En el medio rural español, donde todo el mundo se conoce y además tiene excelente memoria, la gente no necesita la influencia de la tele para ajustar cuentas a la manera tradicional. He escrito alguna vez que el exceso de memoria aliñado con la falta de cultura, el rencor y la ignorancia, es una combinación peligrosa. Por eso hay rincones olvidados, ángulos de sombra de la España negra -sigo negándome a escribir esa gilipollez de España profunda que tanto les gusta a los cantamañanas que predican traducciones de Faulkner en detrimento de Galdos, Baroja o Machado- donde la violencia sigue siendo como siempre fue: consustancial y autóctona, en esta tierra de envidia, orgullo y navaja, que a pesar del cambio de los tiempos sigue gobernada, en aplastante mayoría, por la sombra de Caín.
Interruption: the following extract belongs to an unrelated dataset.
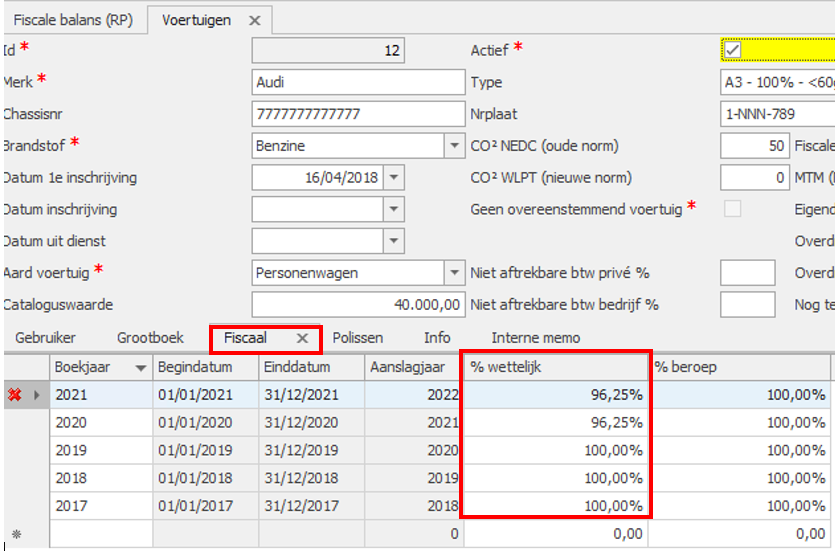Click row indicator arrow for 2021
835x551 pixels.
pos(38,395)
Una tierra de Alvargonzález peligrosa, bronca -échenos, vive Dios, un vistazo discutiendo en cualquier semáforo- que, en cuanto saltan los mecanismos de seguridad, los fusibles, de nuevo salpica de sangre cuanto se le pone por delante. Nos guste o no nos guste, esa España sigue viva. La tenemos en los genes y en la sangre, y se resume a la perfección en aquella foto terrible, supongo que la recuerdan, de Puerto Hurraco: el fulano recién apresado corriendo entre dos guardias civiles que lo agarran por los brazos y la camisa, aún con la canana cruzada al pecho y la expresión ceñuda de quien se ha despachado a gusto y asume resignado un destino escrito en la tierra maldita que lo parió, en ese suelo hacia el que mira con obstinación, como diciéndose: había que hacerlo, y ya está hecho.
Así que hagan el favor de no confundirme una banda de cretinos descerebrados que se pasean en metro apaleando moros y negros, o apuñalándose el sábado por la noche entre cerveza y música de bakalao, con un homicida rural español de toda la vida. Un asesino norteamericano, o los imbéciles que lo imitan, lleva en los ojos el reflejo vacío, sin sentido, de una sociedad drogada y enferma. Pero un asesino español de canana y escopeta, capaz de beberse tranquilamente un orujo antes de salir a la calle y poner el pueblo patas arriba tumbando vecinos, o sea, un bruto como Dios manda, lleva en el alma la simiente de la guerra civil.